I don’t know what to make of this. It means everything I’d pieced together about people is utterly, utterly wrong, because it assumed that they all valued truth, and understanding—the pursuits of intelligence when you don’t have the political trait.
“Truth” and “understanding” seem to work as applause lights in this sentence. “Status” is used to the opposite effect throughout the post.
I think you’re premise is a little confused. It sounds like you previously viewed status-seeking as the emotional equivalent of immoral, but now you don’t because you realize it has adaptational advantages. I find it strange that you feel evolutionary causation is adequate to justify something, but I guess I won’t question that.

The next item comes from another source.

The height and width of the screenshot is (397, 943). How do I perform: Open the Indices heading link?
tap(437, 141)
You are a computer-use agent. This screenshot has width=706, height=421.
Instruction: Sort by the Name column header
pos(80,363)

More to the point, I think you’re misjudging status. Status isn’t as simple Machiavellian plays for power. It’s generally assumed that only sociopaths play for dominance in and of itself. The term “status” feels kinda dirty when you analyze human interaction from afar. There’s always the subtext that if you play for it, you’re a bad person. That’s not the way it feels when you’re actually talking to other people.

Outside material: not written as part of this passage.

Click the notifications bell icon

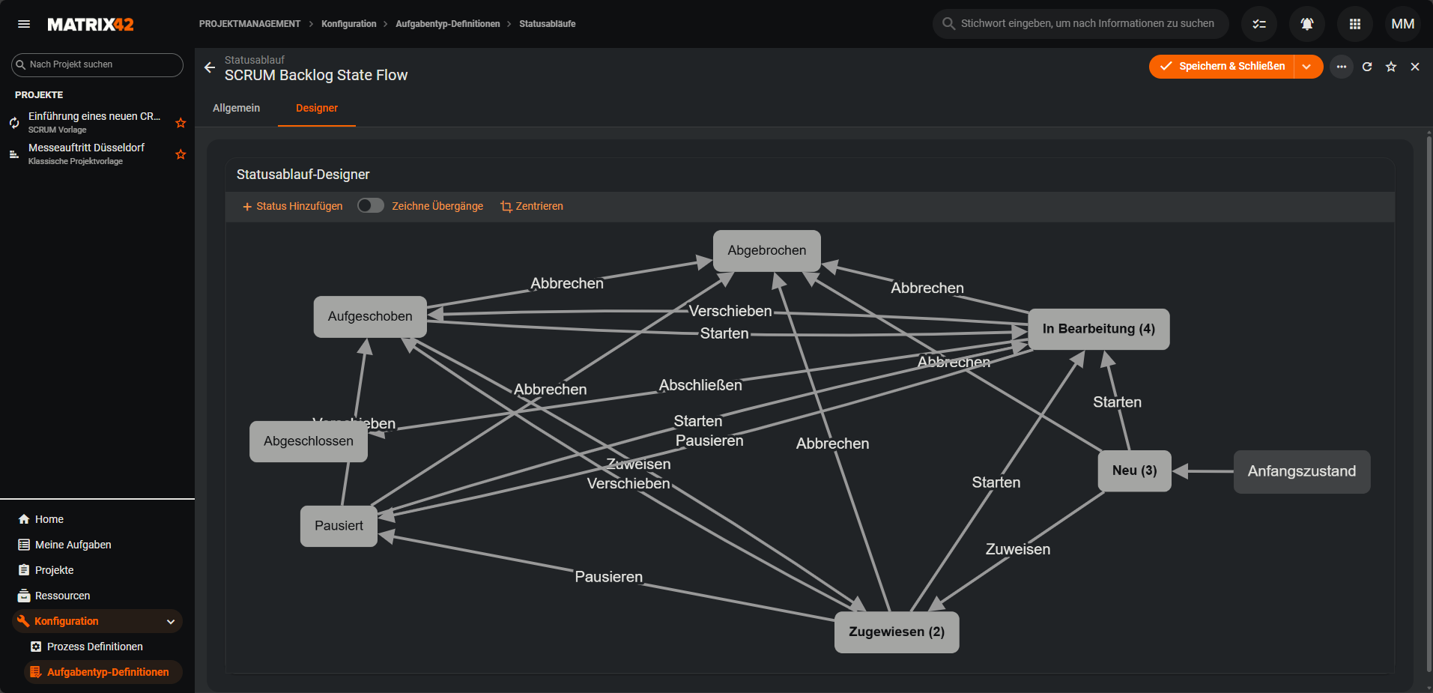1306,24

Seeking status can feel like trying to live up to the expectations of people you care about. It can feel like trying to stand on equal ground with your friends. It can feel like trying be comfortable talking to that girl at the grocery store.
When people look at status seeking under a microscope, they usually try to screen off the humanity of its experience and so it comes off as something a super villain would do. When you actually feel it, it feels right. It feels very human. If you interact with other people at all, I can almost (not quite) guarantee that you seek status, you just don’t call it status.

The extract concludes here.